There are effective treatments. But pediatricians, specialists and even parents have been slow to turn to them because pain in children has long been misunderstood and medical training in pain management is scant. Veterinary schools require “at least five times more education on how to handle pain” than medical schools, Nora D. Volkow, the director of the National Institute on Drug Abuse, said..

As recently as the 1980s, babies would routinely undergo invasive medical procedures, including open-heart surgery, without anesthesia or analgesics because physicians believed that infants’ brains were not developed enough to feel the pain.

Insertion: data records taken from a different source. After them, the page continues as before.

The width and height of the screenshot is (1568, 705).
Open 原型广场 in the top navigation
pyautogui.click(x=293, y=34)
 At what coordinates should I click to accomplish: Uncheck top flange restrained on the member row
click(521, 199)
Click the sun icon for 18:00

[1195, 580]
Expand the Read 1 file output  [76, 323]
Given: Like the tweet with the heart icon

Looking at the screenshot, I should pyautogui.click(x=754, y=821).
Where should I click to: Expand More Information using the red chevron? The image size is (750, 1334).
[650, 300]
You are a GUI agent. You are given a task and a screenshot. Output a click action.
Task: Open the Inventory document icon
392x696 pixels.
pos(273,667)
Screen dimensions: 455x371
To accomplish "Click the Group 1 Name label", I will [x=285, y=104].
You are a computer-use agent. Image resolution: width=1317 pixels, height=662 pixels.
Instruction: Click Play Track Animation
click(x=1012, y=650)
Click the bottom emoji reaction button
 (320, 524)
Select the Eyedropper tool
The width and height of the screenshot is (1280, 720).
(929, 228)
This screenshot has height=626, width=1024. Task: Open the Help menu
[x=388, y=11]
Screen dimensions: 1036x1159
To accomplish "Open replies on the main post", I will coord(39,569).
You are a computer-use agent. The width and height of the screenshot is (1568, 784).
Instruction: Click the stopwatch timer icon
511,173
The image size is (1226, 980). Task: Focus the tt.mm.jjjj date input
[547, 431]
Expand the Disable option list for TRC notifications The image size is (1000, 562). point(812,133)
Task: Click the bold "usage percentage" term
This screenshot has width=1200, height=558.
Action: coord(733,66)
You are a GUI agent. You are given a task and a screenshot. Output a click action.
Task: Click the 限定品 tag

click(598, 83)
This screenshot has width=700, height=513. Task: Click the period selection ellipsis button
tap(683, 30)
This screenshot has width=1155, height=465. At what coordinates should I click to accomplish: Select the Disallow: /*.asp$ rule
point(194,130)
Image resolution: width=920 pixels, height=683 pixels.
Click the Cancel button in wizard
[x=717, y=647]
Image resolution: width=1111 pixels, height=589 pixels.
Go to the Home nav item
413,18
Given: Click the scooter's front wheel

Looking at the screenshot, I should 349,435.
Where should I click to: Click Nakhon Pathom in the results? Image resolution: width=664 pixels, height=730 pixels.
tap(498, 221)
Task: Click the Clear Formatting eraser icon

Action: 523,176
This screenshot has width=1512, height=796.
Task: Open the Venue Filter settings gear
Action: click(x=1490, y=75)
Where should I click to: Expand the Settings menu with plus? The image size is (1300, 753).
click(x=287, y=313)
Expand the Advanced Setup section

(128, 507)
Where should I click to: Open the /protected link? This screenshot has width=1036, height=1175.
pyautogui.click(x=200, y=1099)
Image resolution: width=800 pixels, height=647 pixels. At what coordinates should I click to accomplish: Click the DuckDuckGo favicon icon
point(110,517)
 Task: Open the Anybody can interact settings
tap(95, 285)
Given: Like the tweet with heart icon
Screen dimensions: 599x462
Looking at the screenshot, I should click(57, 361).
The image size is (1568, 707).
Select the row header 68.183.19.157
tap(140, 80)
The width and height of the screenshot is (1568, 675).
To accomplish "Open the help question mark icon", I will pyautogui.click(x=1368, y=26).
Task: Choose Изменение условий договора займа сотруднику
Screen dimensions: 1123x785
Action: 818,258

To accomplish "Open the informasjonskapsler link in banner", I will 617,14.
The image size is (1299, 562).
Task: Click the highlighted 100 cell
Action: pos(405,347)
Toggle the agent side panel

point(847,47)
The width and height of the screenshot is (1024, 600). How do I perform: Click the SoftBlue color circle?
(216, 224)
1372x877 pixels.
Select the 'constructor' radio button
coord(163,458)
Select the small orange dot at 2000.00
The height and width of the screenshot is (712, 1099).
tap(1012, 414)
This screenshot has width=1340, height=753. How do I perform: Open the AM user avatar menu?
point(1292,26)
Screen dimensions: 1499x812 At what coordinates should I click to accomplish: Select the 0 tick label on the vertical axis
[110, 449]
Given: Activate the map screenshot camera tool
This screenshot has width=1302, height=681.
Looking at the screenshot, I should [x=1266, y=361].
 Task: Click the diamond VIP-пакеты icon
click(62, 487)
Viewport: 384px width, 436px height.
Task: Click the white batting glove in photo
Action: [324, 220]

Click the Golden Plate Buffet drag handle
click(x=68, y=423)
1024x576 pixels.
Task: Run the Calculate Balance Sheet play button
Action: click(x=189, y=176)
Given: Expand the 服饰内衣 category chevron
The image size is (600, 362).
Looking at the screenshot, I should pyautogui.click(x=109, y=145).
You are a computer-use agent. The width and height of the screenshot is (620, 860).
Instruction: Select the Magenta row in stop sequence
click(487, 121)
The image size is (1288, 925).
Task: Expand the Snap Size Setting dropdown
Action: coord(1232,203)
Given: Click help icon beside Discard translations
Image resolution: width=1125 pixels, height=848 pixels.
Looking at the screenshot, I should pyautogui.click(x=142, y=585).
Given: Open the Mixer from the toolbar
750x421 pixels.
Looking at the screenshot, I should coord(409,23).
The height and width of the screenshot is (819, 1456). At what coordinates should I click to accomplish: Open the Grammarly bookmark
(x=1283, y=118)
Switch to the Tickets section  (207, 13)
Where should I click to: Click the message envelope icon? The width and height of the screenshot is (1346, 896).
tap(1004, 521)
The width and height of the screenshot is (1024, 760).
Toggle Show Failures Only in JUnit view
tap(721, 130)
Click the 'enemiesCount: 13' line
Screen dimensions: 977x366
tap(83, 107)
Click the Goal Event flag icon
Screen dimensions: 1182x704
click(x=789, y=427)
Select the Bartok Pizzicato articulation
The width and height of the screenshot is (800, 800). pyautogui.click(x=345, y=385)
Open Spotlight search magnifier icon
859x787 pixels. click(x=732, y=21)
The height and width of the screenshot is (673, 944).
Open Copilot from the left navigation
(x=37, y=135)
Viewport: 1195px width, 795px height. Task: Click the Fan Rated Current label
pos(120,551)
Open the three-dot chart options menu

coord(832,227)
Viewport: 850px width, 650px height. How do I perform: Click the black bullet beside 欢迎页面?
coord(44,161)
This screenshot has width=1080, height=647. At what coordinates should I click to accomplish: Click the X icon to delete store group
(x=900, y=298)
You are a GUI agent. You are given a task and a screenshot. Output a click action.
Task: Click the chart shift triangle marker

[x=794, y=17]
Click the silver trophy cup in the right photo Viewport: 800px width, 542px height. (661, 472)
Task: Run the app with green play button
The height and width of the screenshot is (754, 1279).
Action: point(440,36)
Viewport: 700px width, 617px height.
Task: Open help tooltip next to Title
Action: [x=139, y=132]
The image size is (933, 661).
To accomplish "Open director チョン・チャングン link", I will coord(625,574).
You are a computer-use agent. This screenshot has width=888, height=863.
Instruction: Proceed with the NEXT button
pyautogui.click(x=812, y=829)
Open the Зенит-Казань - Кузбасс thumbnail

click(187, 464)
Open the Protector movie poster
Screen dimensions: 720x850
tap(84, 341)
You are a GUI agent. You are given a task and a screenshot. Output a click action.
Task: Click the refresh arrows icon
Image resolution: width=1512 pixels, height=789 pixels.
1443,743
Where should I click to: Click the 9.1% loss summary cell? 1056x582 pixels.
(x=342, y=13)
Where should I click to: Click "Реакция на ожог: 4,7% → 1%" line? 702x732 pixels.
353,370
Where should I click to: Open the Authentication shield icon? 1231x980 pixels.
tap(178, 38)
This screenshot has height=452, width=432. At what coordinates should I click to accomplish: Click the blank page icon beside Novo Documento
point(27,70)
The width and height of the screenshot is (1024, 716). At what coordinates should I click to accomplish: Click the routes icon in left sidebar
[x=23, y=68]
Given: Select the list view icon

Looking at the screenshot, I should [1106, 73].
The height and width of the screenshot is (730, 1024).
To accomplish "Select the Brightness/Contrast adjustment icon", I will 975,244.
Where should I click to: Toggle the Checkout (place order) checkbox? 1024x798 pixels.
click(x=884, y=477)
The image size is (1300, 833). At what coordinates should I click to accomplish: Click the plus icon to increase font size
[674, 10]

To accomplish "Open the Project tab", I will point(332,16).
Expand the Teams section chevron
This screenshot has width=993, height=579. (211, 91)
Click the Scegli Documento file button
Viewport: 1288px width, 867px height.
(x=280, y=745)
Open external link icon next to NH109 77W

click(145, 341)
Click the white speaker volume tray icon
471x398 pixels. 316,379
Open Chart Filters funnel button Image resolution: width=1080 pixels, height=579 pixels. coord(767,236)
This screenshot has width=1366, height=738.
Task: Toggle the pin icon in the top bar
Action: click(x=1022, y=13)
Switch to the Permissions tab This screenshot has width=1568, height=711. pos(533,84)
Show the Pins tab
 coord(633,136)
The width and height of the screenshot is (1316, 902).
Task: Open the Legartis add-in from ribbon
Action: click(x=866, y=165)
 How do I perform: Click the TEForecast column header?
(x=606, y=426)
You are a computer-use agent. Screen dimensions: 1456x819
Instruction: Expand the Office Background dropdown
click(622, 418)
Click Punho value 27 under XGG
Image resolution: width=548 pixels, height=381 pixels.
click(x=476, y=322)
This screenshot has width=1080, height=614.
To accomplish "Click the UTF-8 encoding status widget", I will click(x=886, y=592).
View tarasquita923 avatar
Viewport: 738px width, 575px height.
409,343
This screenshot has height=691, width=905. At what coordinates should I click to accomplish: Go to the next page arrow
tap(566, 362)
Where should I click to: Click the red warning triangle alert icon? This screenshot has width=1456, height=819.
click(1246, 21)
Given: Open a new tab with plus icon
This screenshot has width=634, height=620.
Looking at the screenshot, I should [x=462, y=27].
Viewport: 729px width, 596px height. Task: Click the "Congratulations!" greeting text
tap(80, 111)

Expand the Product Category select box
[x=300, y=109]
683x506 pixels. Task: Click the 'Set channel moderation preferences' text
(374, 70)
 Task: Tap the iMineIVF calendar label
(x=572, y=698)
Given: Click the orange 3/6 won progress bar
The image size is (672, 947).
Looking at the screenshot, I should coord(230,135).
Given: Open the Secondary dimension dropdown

And it was thought that even if babies did feel pain, it wouldn’t ultimately matter because they wouldn’t remember it later on.

The emphasis in Western medicine has traditionally been on “saving lives and executing medical procedures effectively, while pain has been pushed way down on the priority list,” said Christine Chambers, a professor of pediatrics, psychology, neuroscience and pain management at Dalhousie University in Halifax, Nova Scotia.

Many doctors and parents also fear that pain medications will have dangerous side effects, like developmental problems and addiction. But current scientific evidence supports a different conclusion.

“Research shows that poorly managed pain exposures early in life can actually change the wiring in the brain and prime children to be more sensitive to it later on, putting them at risk for developing chronic pain in childhood and adulthood,” said Anna C. Wilson, a child psychologist and assistant professor of anesthesiology at the Pediatric Pain Management Center at Oregon Health & Science University. And while babies or young children may not consciously remember it, their nervous systems will.

There is, however, reason for optimism. Contrary to previous conventional thinking, the effective use of pain medication for children does not hinder brain development, according to several studies.

Research has also shown that the appropriate medical use of prescription pain medications, such as opioids, when properly monitored, does not lead to addiction in young children and adolescents, Dr. Friedrichsdorf said.

A host of other behavioral interventions have been shown to prevent and treat pain as well. Pain experts say these can and should be used even during seemingly minor medical procedures, such as vaccinations. Parents can hold their children during the procedure, breast-feed or give them a sweet solution to suck on, distract them with a song or breathing exercises, and use a topical numbing cream.

One recent study also found that a parent’s behavior and approach to their children’s vaccinations can affect a child’s response to needles.

“That vaccination at age 5 might not seem like a big deal to you, but if it goes wrong and causes a lot of pain, then the child becomes fearful,” Dr. Chambers said, which can perpetuate a cycle of fear and pain over medical care.

“One of the best ways to address the epidemic of chronic pain in this country is to stop it before it starts,” Dr. Wilson at Oregon Health & Science University said.

“If we could reduce painful experiences and problems in childhood, we might be able to reduce chronic pain in the next generation.”